ASSIGNMENT :: Each line in the records below that has the word "will" should be copied.

Collected data ::
↓↓↓
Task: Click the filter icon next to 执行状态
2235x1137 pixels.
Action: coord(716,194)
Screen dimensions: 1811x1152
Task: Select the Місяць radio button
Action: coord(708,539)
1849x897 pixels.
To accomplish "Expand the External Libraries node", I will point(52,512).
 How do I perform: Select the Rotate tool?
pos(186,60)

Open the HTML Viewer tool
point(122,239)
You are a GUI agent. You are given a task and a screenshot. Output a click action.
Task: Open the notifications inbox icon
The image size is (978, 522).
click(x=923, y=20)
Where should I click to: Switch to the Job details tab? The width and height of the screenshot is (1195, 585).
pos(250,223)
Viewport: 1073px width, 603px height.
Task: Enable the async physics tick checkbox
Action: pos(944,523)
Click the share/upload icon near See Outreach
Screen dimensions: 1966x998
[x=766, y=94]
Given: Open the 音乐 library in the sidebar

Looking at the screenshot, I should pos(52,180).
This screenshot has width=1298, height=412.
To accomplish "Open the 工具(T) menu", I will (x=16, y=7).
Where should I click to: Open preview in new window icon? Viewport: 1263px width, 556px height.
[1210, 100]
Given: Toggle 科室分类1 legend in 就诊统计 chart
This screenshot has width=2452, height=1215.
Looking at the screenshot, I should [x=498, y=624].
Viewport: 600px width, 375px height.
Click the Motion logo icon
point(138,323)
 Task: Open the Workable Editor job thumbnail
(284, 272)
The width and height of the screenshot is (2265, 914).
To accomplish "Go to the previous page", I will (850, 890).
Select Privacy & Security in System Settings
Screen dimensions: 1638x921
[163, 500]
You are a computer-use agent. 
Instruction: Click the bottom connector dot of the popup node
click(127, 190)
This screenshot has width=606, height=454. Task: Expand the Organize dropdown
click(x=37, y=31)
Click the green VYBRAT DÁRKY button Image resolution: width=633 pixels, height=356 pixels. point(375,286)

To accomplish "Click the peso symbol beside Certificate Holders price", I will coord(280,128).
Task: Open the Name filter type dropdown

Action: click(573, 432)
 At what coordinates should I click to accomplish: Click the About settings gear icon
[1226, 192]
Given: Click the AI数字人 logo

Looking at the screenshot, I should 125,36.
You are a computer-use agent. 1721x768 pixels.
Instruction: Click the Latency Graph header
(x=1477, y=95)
↑↑↑
YOUR SOLUTION ::
To accomplish "Expand the External Libraries node", I will point(52,512).
To accomplish "Open the 工具(T) menu", I will (x=16, y=7).
To accomplish "Go to the previous page", I will (850, 890).
To accomplish "Click the peso symbol beside Certificate Holders price", I will coord(280,128).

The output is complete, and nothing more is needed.